Exercises on a fitball are recommended not only for women who are losing weight, but also for those who want to maintain the normal functioning of the musculoskeletal system, relax the back muscles and add variety to their exercises.

Preparation for training

Initially, this ball was developed for special recreational gymnastics. But over time, many women adopted this equipment and began to use it in fitness. Exercises on the ball allow you to tighten not only the muscles of the buttocks, but also strengthens all other muscles of the body.

Before you start doing exercises for your hips and buttocks, you need to prepare your body. You can find it on the Internet and watch relevant videos so that you can clearly understand how to perform certain exercises.

Despite the fact that ball training is quite effective, some still dispute it and do not consider it to be effective enough compared to other sports.

The popularity of exercises for the buttocks with a fitball is due to the fact that they show a higher level of efficiency than the same exercises, but on a flat surface.

Features of training:

  • Before purchasing a ball, you need to check whether it matches your height and weight. You can do this in the following way: sit on the ball. If the thighs are parallel to the floor, and the angle between the shin and the back of the thigh is 90 degrees, then the projectile is ideal. A ball that is too large will be inconvenient for training, and there is also a risk of injury.
  • You need to give preference to bright balls.
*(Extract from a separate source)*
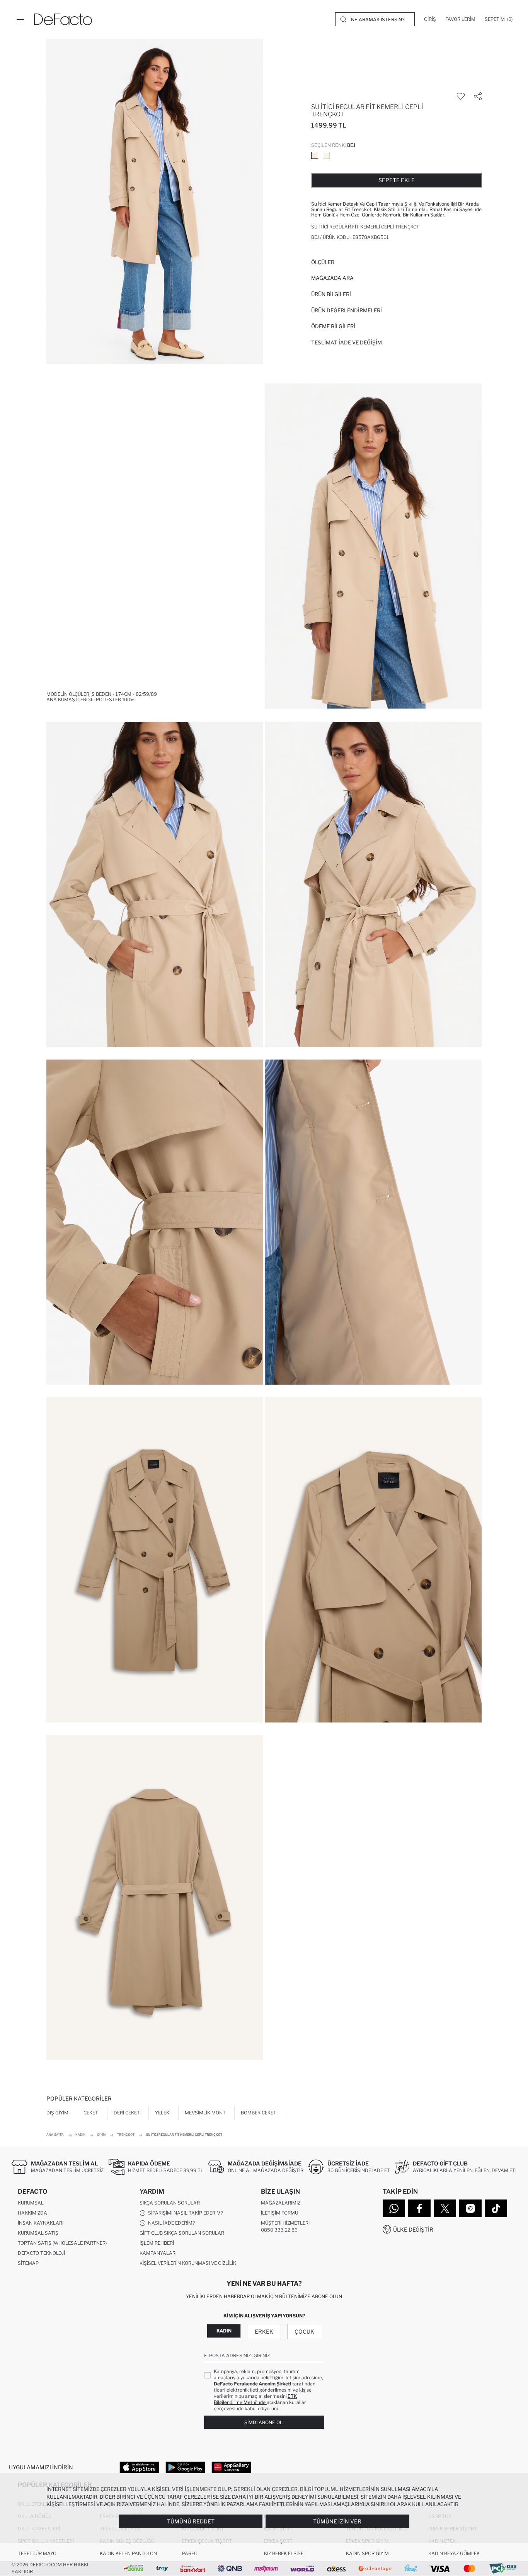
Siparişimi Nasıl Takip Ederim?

They will make your workout more active.
  • When purchasing a projectile, it is important to pay special attention to such an important detail as the presence of an anti-explosion system. The system is designated on the ball itself by the abbreviation ABS or BRQ. This is an indication that the ball will be able to withstand even people with a lot of weight and will not burst even if there is a puncture in it.

Features of training

Fitball aerobics is a gentle type of activity in which the risk of injury is minimal. Its distinctive feature is that there is practically no load on the legs. Thanks to this, people of any age and with injured lower limbs can exercise on a fitball.

Thanks to instability, not only does overall coordination improve, but more muscles are used than during simple training. The simplicity of such activities allows you to do them yourself at home. The main thing is to choose the ball correctly.